Visual Sentiment Analysis for Review Images
“A picture is worth a thousand words.”
Could a picture speak of the sentiment of the photographer?
Intuitively, that seems probable. After all, in the choice of scenery or angle or other tricks up the sleeve of a photographer, the picture taken is essentially a rendering of what the photographer sees.
In pursuit of an empirical answer to what might have also been a philosophical question, we conduct research on a data set of images found within online reviews of restaurants crawled from Yelp. With the advent of mobile phones, many online reviewers now prolifically include photos within their reviews, recounting their experiences as well as their sentiments textually and visually.
What is visual sentiment analysis?
To test the above hypothesis, we formulate a problem known as visual sentiment analysis. Given an image, we seek to determine whether the image is positive (i.e., found within a review with rating of 4 or 5 on a scale of 5) or negative (i.e., associated with a rating of 1 or 2). We build a binary classifier based on a deep learning framework called Convolutional Neural Networks. Our model architecture shown below is reminiscent of AlexNet for object detection, with a twist in its application to binary sentiment classification. We describe the details of this base model in a paper authored by Tuan and Hady and published in the ACM Multimedia Conference 2017.
To cut a fascinating story short, we find that the trained visual sentiment analysis classifier performs significantly better than random, implying that indeed there are signals within an image that help to convey the overall sentiment of the review writer.
What do positive images look like?
Below we show some examples of images classified as positive. Happy faces and celebrations seem to mark happy moments. Note that this is general image classification, and not specifically about facial emotion recognition (which itself is an interesting but distinct problem). For another set of examples, if one can afford to dine at restaurants with a view, chances are the experience would be positive.
What do negative images look like?
Well, no one likes paying too much (or perhaps even paying at all?). It is always a bummer to discover something that does not belong on one’s plate.
A need for Context
Online review photos that the carried sentiment is arguably subjective to the reviewers with their personal experiences. One question then arises:
Do different customers express the same sentiment to the same food?
Taking a closer look at the data, we discover some interesting disagreements among our “photographers”. With an example between two visually similar pictures of tacos from the same restaurant, there is a polarity in term of sentiment given by two different reviewers.
Interestingly, the sentiment tends to be expressed in the form of a mixture of crowd agreements and personal preferences. The former part is well captured by the base CNN model where the later is not considered.
What should be the right way to detect the sentiment is this scenario?
For this particular setting where the images coming from online reviews, the problem shares some similarities with the notion of “visual-aware recommender systems” trying to capture user preferences through interactions with visually-featured items. Although we are working with the online review data, the problem of visual sentiment analysis does not always come with the notion of preferences.
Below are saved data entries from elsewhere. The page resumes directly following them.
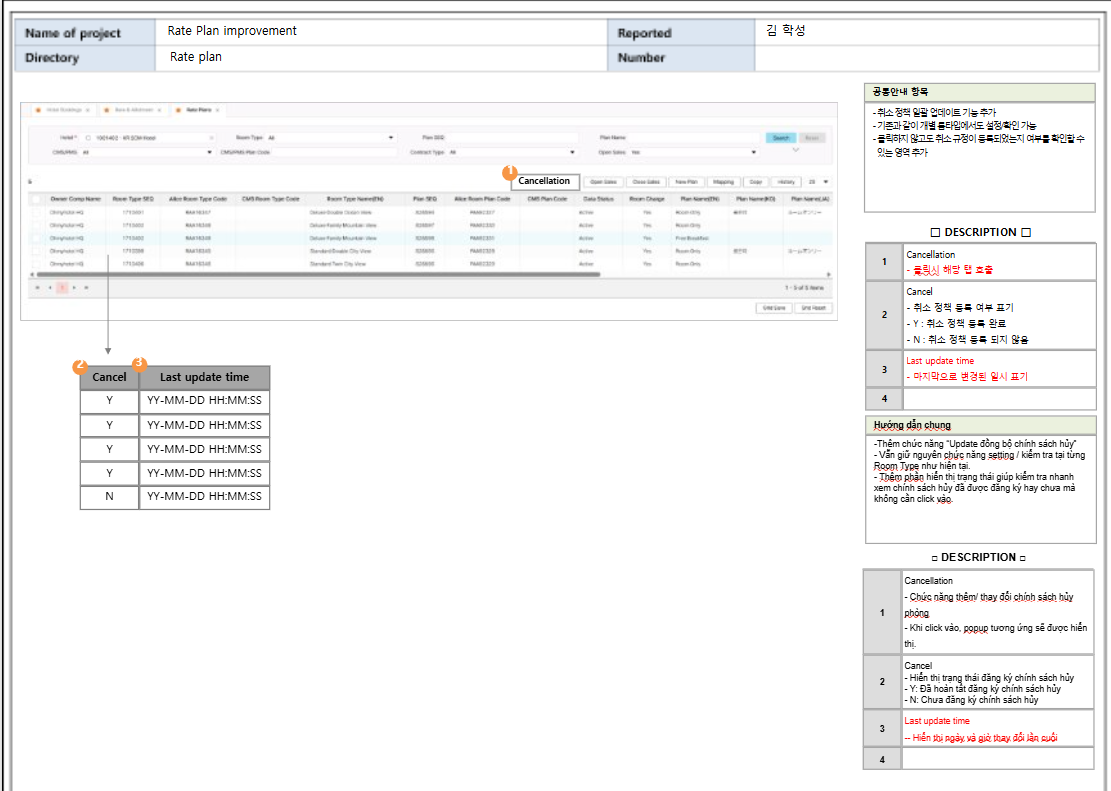Expand search filters using the chevron below Search

795,150
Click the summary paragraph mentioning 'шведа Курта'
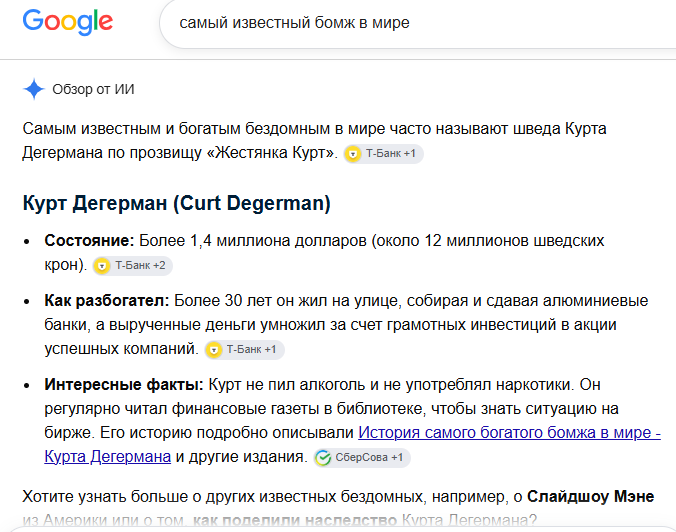 click(314, 141)
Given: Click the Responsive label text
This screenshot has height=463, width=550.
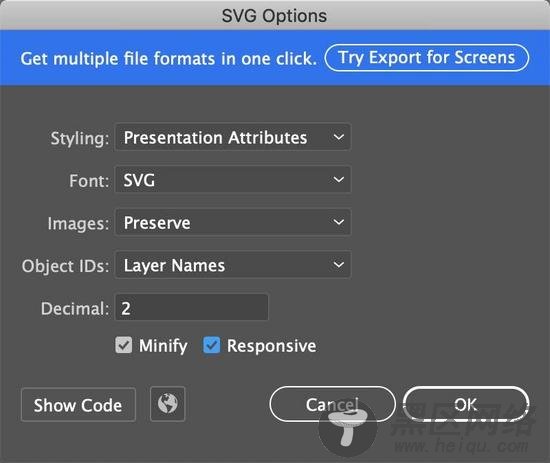Looking at the screenshot, I should click(271, 346).
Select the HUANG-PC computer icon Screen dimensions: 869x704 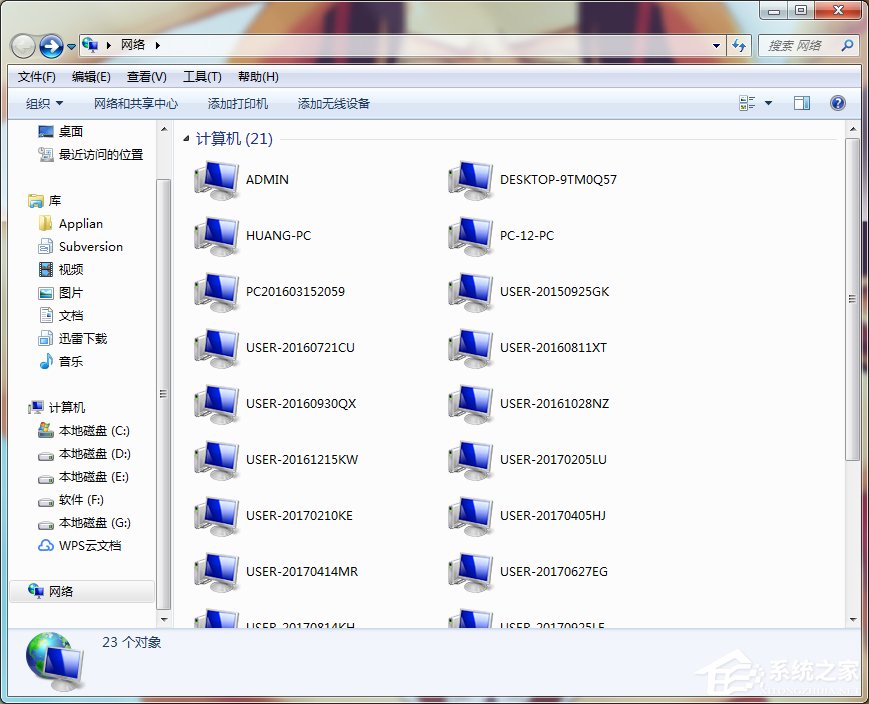pos(216,236)
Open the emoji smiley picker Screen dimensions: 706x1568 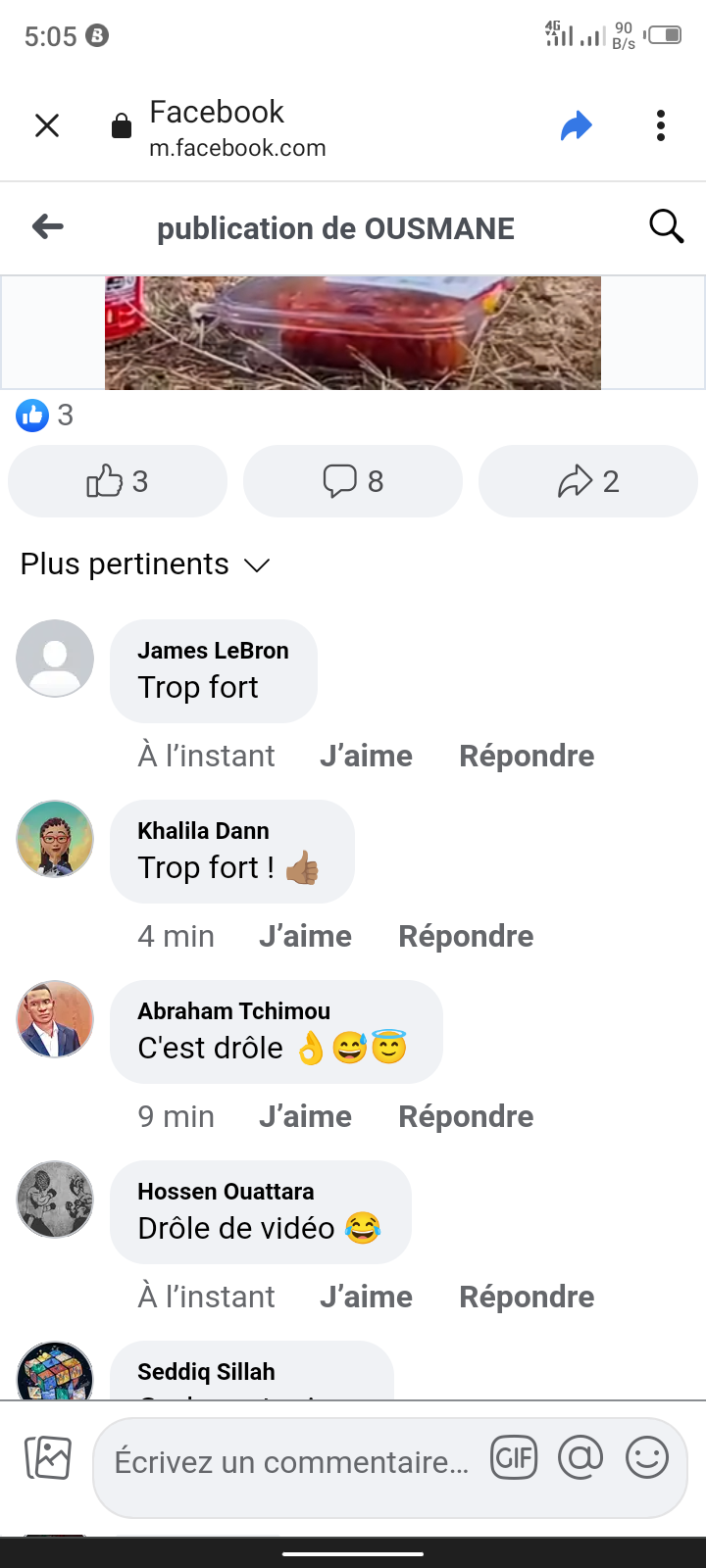pyautogui.click(x=647, y=1458)
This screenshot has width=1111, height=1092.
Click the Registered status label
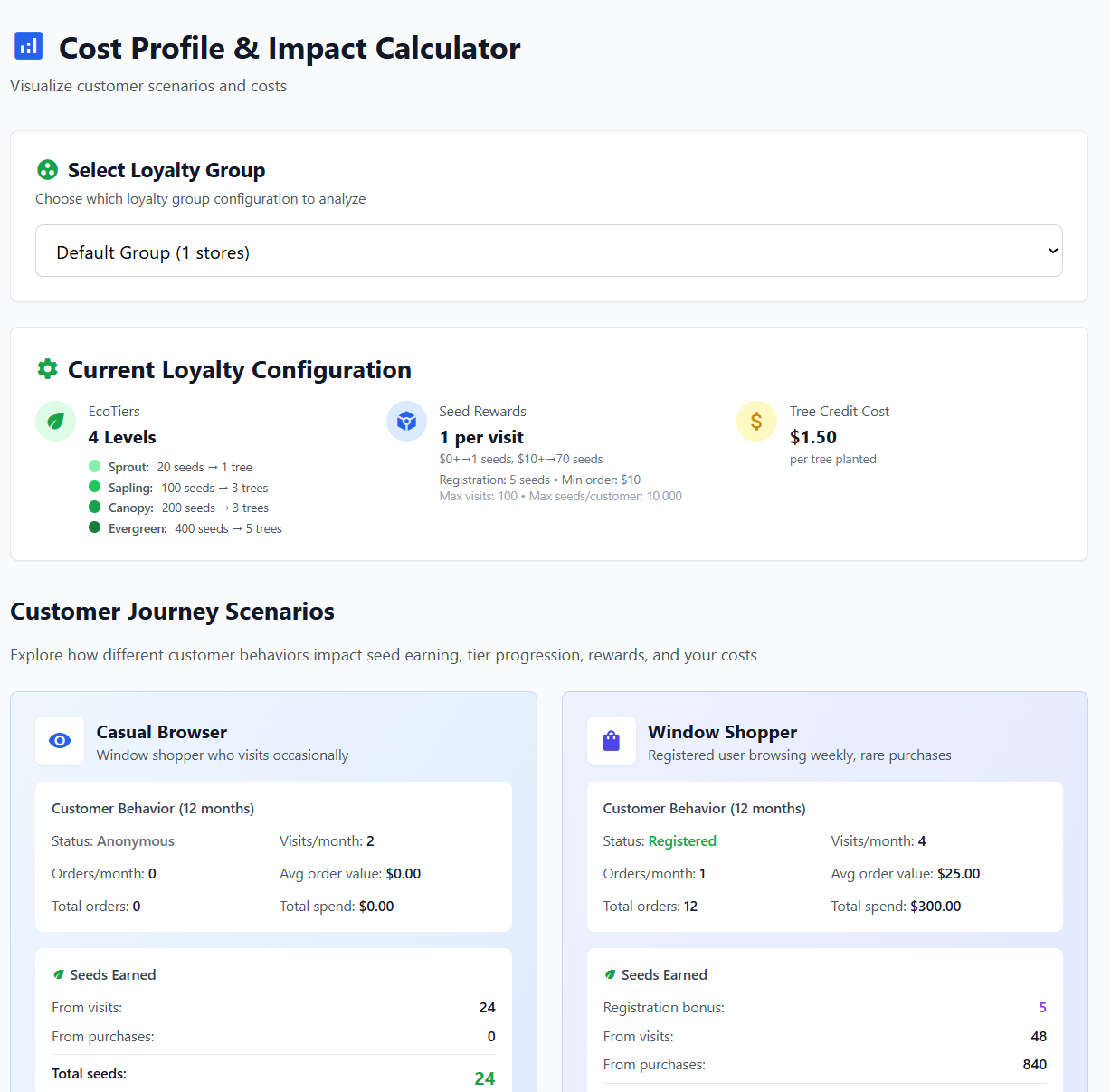(682, 840)

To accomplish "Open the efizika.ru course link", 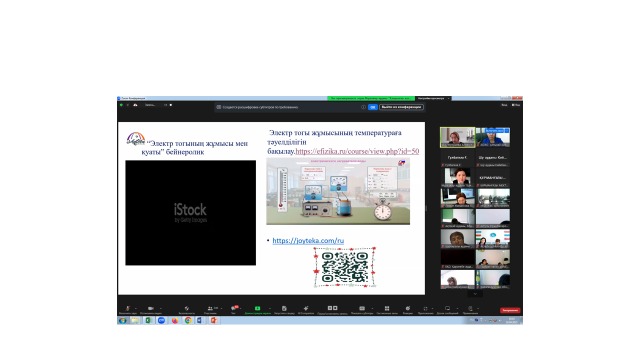I will [x=357, y=151].
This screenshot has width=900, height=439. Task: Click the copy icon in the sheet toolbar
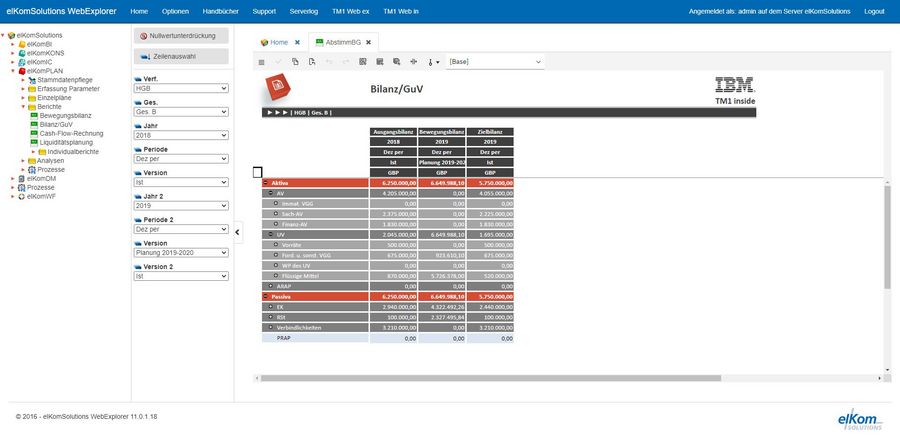click(x=295, y=62)
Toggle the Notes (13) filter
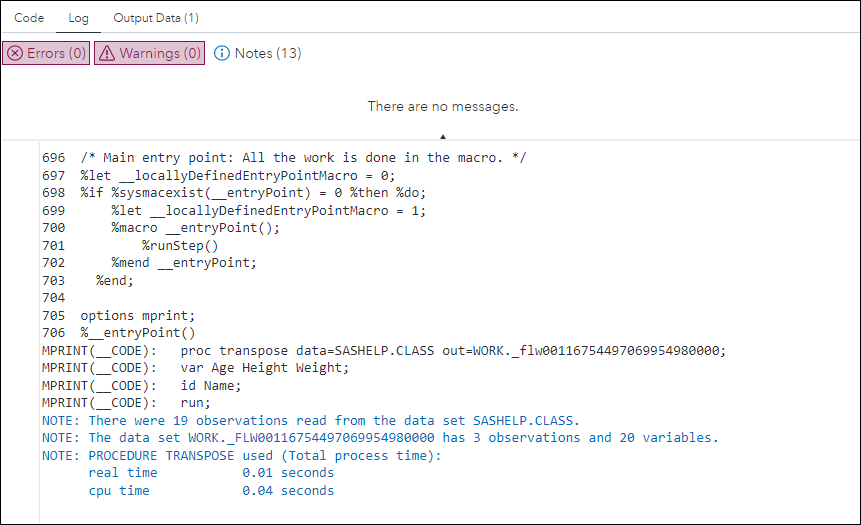 coord(258,53)
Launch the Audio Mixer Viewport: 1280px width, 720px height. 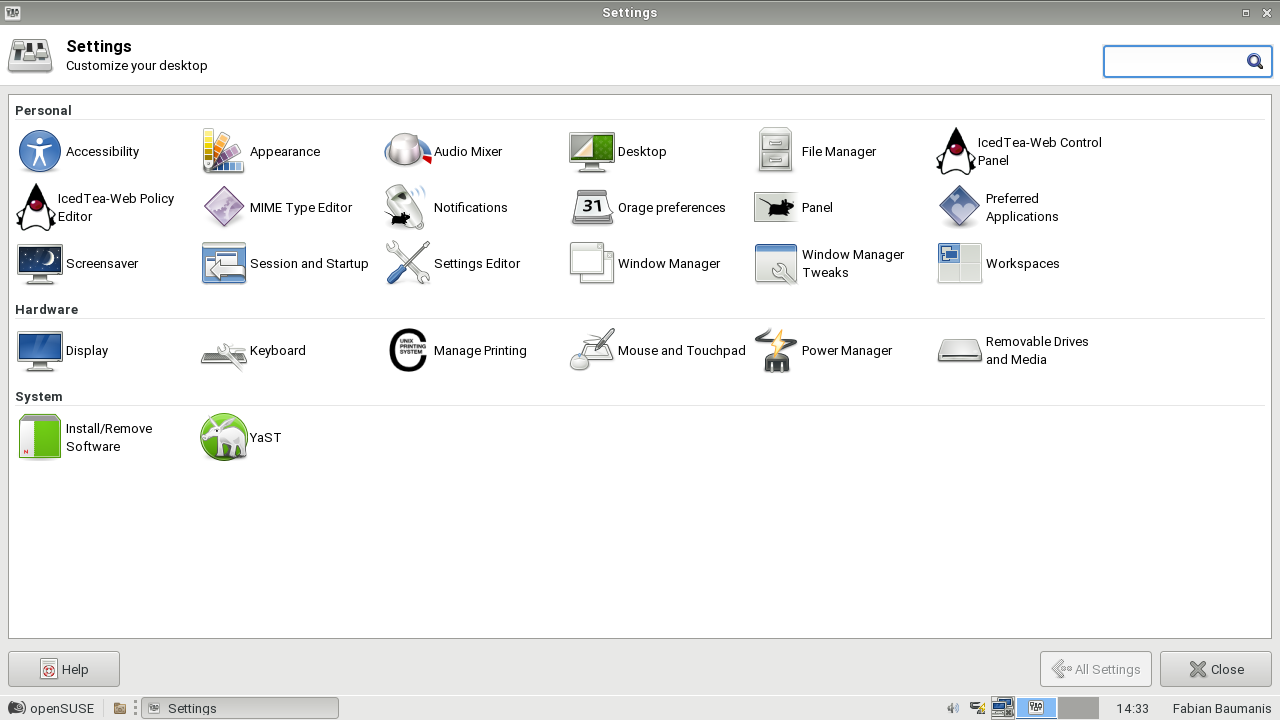(x=408, y=152)
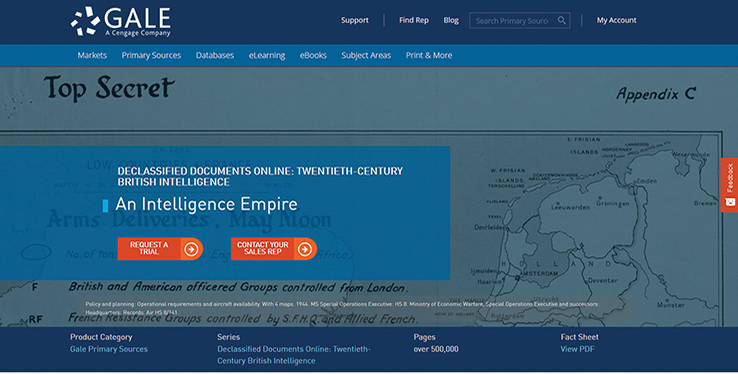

For generality, we frame the problem as visual sentiment analysis with multiple contexts, where users and items are contexts in this scenario. Contexts can be as specific as each user or as general as sources of data where the images come from.
Our current hypothesis is that sentiment is not purely a function of the image features but the image-context combination. We are then left with another question which is how to inject the notion of contexts into the model. Our CNN is, originally asked to learn a sentiment detector from images, tailored to be context-aware by turning a sub-component into context-specific. In other words, a subset of parameters is influenced by each context where the rest are shared.
There are two types of components, which are convolutional layers and fully-connected layers, in our CNN architecture leading to two ways of introducing the contexts. For a convolutional layer with n filters/kernels, we make k out of n context-specific, similarly, k out of n neurons for a fully-connected layer. In the practical point of view, a filter of a convolutional layer is equivalent to a neuron of a fully-connected layer. To learn with the new networks, we have to optimize the parameters under the online learning setting. Details of the training can be found in our paper for eager readers.
In addition to the improvements in quantitative results, we would like to lend some intuitions of how the contexts influencing our sentiment detector. We first look at the images with the highest probability of positive by the base CNN without the involvement of contexts. One of the image clusters is about a small group of people celebrating something with cake and candle as shown previously. We then look into the visually-similar but sentiment-reversed images by the model with item-as-a-context. Our item-as-a-context CNN gives us another cluster about people, but not in the celebratory mood. What an interesting contrast!
Similarly, we apply the same procedure with a cluster of negative images and would like to see how the reversed sentiment images are going to look like. Can you guess what are positive images portraying small objects on plain surfaces? Ask our context-aware detector and you will have “tasty” answers. Well, probably without the negatives above.